Deputy Manager - Regulatory Affairs (API)
CMC Regulatory Affairs professional with over 11 years of experience in pharmaceutical regulatory submissions. Specializes in compilation, preparation and submission of Drug Master Files (DMFs) in accordance with filing requirements of Regulatory Authorities including USFDA, EU, EDQM, TGA-Australia, TPD-Canada, WHO, KFDA, Russia, China & ROW countries. Expert in preparation of applicant part DMFs ...
Ramakrishna K provides regulatory consulting services to clients in:
CMC Regulatory Affairs professional with over 11 years of experience in pharmaceutical regulatory submissions. Specializes in compilation, preparation and submission of Drug Master Files (DMFs) in accordance with filing requirements of Regulatory Authorities including USFDA, EU, EDQM, TGA-Australia,...
With over 11 years of dedicated regulatory experience, Ramakrishna K offers profound expertise in Chemistry, Manufacturing, and Controls (CMC) and Drug Master File (DMF) submissions.

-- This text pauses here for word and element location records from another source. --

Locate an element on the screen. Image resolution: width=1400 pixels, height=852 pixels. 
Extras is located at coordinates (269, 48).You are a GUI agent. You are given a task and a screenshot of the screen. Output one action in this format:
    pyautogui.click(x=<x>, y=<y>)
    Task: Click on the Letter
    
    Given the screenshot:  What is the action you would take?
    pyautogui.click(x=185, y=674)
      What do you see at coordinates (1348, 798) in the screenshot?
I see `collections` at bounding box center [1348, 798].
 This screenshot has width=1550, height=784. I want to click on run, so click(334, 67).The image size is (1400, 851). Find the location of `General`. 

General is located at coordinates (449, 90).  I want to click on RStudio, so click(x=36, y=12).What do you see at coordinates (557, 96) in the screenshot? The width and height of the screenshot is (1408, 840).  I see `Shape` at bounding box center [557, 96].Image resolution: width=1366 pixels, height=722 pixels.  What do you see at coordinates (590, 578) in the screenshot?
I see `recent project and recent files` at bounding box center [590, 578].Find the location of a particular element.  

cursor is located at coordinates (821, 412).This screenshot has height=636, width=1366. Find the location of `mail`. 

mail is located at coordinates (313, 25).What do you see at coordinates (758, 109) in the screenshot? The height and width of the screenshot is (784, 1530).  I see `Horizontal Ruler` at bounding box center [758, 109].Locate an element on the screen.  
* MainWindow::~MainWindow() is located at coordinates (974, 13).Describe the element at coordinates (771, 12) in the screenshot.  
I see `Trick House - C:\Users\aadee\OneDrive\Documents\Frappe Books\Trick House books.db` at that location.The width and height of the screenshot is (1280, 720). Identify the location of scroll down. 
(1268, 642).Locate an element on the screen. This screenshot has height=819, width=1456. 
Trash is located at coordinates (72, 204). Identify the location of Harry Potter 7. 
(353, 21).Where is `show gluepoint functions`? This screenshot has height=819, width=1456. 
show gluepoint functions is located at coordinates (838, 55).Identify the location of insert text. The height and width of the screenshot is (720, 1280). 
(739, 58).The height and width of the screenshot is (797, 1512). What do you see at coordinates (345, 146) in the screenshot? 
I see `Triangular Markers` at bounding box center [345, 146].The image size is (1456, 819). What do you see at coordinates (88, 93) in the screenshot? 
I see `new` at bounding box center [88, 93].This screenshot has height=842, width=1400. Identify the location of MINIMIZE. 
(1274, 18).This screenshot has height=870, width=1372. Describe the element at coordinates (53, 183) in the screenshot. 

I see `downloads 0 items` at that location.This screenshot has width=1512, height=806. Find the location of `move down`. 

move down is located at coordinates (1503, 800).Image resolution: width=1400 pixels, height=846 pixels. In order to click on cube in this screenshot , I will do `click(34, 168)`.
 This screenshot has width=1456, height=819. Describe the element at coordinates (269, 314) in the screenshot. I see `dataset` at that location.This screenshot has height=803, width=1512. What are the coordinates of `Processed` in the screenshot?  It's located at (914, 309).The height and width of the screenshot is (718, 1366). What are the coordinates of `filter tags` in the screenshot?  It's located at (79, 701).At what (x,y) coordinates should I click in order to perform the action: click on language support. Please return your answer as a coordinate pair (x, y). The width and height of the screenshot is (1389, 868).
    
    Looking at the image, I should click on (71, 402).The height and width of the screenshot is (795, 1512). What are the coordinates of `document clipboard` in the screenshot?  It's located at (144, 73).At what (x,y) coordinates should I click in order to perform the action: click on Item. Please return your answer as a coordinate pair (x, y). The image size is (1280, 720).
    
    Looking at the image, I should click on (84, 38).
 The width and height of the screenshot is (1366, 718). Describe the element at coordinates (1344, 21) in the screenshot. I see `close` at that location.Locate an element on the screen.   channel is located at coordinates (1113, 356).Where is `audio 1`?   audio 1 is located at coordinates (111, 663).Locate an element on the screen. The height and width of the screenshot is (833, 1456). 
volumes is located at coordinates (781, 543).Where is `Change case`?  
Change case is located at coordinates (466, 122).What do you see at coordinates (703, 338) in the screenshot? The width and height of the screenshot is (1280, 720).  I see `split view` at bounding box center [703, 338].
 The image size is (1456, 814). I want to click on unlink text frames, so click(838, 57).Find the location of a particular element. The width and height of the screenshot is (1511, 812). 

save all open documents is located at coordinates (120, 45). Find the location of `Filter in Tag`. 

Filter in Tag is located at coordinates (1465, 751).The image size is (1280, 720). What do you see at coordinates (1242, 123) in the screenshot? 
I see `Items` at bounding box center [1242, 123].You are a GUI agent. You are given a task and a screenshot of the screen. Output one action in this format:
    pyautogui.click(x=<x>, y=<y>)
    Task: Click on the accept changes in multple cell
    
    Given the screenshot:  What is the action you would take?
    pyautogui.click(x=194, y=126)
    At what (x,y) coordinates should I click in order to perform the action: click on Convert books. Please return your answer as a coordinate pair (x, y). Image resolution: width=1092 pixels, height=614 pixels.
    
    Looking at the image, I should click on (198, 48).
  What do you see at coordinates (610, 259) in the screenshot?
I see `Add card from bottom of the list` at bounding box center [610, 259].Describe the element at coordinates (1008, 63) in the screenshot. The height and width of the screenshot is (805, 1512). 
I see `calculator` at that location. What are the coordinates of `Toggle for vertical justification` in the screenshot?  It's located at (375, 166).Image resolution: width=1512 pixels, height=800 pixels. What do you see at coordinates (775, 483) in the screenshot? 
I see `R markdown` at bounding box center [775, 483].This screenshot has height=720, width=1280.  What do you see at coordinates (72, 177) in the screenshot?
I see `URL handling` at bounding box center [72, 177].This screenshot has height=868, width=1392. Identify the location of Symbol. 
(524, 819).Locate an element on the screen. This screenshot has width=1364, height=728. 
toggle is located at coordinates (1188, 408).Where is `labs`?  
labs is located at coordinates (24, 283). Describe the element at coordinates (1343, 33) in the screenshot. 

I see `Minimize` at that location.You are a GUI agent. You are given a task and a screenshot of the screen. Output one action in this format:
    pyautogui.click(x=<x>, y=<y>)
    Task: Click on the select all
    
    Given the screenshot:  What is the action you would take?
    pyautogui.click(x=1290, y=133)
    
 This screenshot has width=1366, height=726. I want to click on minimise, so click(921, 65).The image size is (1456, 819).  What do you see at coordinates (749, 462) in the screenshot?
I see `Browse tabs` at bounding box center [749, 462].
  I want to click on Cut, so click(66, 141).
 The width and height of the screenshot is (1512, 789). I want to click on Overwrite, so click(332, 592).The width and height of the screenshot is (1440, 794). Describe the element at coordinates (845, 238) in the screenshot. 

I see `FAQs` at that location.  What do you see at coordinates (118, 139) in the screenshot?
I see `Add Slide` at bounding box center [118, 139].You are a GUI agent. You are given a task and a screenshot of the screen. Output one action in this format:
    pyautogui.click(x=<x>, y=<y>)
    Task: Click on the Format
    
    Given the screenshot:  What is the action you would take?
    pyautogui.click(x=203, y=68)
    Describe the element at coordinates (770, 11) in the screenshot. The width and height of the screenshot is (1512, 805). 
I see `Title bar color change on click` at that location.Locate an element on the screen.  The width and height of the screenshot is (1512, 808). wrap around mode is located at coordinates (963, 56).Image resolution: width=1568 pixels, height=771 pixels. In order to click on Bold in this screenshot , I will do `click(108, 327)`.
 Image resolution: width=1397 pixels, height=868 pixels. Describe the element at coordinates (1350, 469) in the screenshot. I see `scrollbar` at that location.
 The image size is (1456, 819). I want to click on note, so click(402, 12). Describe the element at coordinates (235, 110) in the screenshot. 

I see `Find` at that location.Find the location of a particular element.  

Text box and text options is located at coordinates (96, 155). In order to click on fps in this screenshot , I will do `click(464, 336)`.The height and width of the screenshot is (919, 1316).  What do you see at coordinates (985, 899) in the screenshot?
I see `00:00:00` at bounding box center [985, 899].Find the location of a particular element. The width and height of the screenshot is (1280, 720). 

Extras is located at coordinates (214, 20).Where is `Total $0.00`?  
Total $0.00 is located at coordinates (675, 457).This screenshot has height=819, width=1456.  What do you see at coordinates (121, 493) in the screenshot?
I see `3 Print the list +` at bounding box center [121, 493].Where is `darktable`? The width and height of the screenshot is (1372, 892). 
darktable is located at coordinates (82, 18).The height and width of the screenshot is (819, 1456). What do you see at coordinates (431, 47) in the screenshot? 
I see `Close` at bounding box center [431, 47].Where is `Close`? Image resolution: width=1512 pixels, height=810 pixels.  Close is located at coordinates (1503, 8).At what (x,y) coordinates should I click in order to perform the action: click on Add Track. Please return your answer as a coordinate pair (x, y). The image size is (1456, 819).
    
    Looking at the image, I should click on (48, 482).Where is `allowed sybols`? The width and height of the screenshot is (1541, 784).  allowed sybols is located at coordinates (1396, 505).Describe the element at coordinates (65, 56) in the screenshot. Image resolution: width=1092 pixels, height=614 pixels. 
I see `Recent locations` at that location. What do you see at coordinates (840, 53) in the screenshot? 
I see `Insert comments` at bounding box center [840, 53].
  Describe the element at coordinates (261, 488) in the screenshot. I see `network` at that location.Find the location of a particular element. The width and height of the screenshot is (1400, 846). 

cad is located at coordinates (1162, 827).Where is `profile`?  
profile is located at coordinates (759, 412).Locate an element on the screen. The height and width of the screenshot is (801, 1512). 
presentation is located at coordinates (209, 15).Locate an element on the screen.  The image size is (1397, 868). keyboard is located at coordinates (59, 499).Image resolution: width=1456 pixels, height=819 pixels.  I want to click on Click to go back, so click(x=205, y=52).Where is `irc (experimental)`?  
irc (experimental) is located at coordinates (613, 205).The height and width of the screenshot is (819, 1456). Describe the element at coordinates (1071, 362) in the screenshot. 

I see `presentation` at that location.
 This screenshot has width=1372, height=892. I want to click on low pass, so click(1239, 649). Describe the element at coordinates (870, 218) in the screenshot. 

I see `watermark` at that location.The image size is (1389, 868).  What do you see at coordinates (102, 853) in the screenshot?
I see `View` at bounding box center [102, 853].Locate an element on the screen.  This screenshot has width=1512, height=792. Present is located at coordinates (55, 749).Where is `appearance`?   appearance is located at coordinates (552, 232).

While rooted in the pharmaceutical sector, this skillset is uniquely valuable for medtech companies developing combination products, such as drug-eluting stents or pre-filled delivery systems. His extensive track record of successful submissions to a wide array of global authorities—including the USFDA, EU (EDQM), and Health Canada—demonstrates a mastery of complex international regulatory landscapes. This deep knowledge of API regulatory affairs and quality systems, including change control impact analysis, provides a critical and often hard-to-find competency for medtech firms navigating the dual regulatory requirements of device and drug components.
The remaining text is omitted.